---------- EXERCISE MATERIAL ----------

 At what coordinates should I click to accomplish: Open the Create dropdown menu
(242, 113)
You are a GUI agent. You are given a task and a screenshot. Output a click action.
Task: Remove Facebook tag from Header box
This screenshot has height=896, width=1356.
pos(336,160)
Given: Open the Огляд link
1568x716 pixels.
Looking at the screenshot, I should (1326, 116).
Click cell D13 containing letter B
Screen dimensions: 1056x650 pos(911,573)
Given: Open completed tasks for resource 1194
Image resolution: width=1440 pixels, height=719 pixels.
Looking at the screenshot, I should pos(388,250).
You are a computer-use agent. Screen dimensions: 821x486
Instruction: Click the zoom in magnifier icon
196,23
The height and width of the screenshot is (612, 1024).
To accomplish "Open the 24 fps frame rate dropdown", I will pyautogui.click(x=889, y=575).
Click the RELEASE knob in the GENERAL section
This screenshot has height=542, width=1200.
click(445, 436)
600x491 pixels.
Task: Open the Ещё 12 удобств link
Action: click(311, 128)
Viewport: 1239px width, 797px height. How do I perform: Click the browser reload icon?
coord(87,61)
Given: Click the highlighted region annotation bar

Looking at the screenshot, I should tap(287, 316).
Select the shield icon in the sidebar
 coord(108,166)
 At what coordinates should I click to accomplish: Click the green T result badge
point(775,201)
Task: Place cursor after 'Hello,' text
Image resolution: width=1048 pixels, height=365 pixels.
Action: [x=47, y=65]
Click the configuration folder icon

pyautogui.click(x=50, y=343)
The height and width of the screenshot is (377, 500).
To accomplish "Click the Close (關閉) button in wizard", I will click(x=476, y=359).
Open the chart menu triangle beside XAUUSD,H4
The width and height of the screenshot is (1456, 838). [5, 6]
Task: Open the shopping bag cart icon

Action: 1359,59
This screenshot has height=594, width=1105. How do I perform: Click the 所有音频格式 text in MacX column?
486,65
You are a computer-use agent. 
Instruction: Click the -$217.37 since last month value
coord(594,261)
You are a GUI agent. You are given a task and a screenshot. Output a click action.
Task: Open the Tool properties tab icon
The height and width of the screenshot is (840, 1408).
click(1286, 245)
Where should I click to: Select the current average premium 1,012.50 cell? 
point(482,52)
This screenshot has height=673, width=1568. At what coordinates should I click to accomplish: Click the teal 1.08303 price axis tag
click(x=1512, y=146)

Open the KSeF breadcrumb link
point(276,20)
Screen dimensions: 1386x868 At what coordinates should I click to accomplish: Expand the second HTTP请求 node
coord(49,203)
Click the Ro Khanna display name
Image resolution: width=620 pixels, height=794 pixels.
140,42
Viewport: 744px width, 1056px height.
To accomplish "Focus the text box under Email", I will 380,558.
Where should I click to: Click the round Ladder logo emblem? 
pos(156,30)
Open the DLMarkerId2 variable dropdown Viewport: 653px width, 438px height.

----------

**DIRECTIVE:**
Copy out the material word for word, starting at the line that contains "Where should I click to: Click" and ending with the last line of the material.

**THE COMPLETED TASK:**
Where should I click to: Click the round Ladder logo emblem? 
pos(156,30)
Open the DLMarkerId2 variable dropdown Viewport: 653px width, 438px height.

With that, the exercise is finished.